Владимир Моисеев - Наивный наблюдатель
— Мне сказали, что ты все знаешь, так что и говорить не о чем, пошли за стол, гости уже собрались, — сказал Зимин почти шепотом.
Он удивился, что все еще способен подавать реплики. Будь его воля, он очутился бы на раскопках в пустыне, куда его приглашал знакомый археолог. Это означало бы, кроме всего прочего, что Алена не смогла бы озаботиться деторождением, и сегодняшний кошмар обошел Зимина стороной. Если бы знать заранее, что случится, жил бы сейчас в палатке и горя не знал.
— Не бери в голову, дружище! У каждого из нас были свои кошмары и катастрофы. Ты не один такой, мы все прошли это испытание.
— Я не знал.
— Правильно, потому что мы все бездетные.

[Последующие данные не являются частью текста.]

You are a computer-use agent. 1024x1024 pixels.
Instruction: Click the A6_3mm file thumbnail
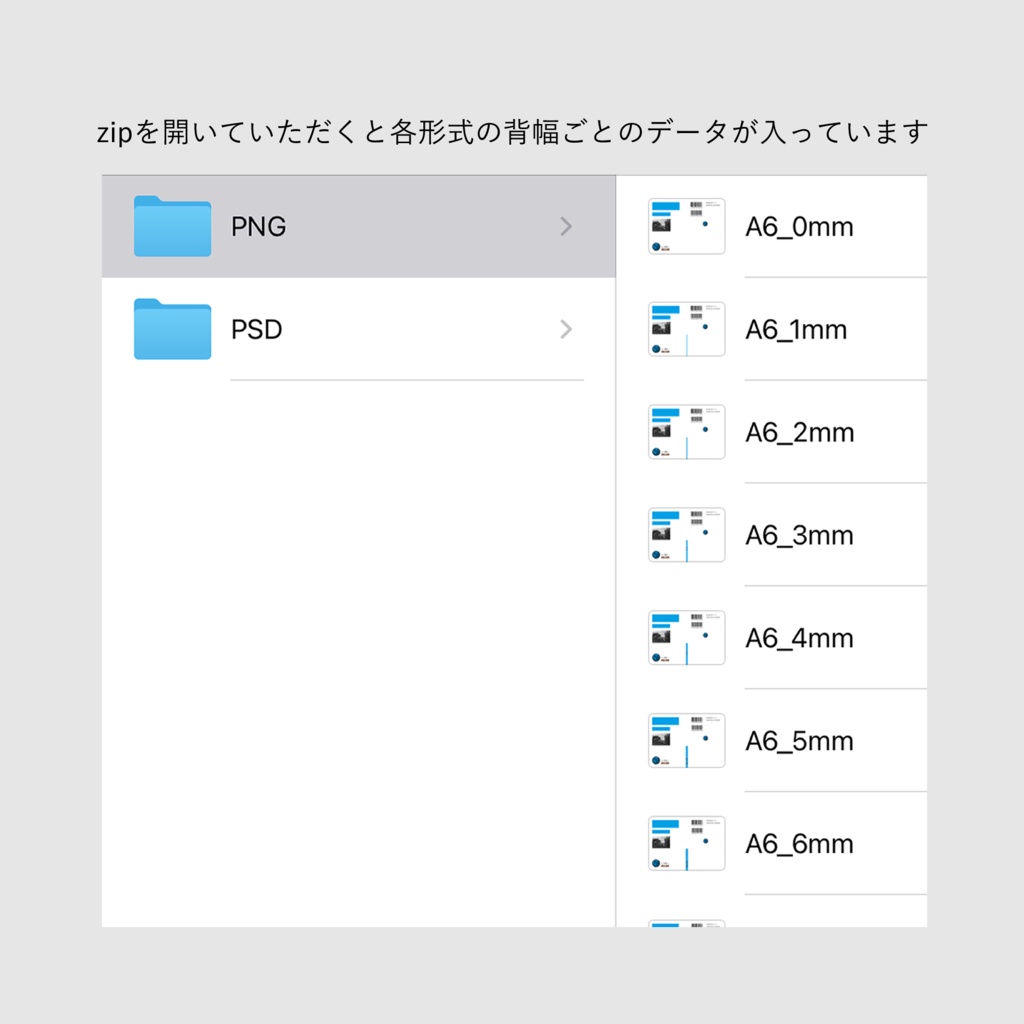click(686, 534)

Наконец, гости расселись за столом. Некоторое время сидели молча. Никто не шевелился. Собравшиеся застыли, как на старинной фотографии. Зимин догадался, что он должен что-то сказать. Вот только что? Он посмотрел на Сладова. Товарищ подмигнул ему, он ждал не объявления имени жертвы, а команды приступить к трапезе. На столе было выставлено слишком много вкусного, чтобы терять время на пустые разговоры о смерти, предопределенности выбора и настоятельной потребности человечества в новорожденных. Револьвер лежал на письменном столе в кабинете. Зимину достаточно было отлучиться на минуту, снять оружие с предохранителя и открыть беспорядочную стрельбу. Наверняка, он, даже если крепко зажмурится, обязательно в кого-нибудь попадет. Идея была удачная. Ему не придется выбирать. Жертве просто не повезет. Так бывает. От случайности никто не застрахован. Но спешить не стоило, Зимин решил, что проделает этот смертельный номер через час.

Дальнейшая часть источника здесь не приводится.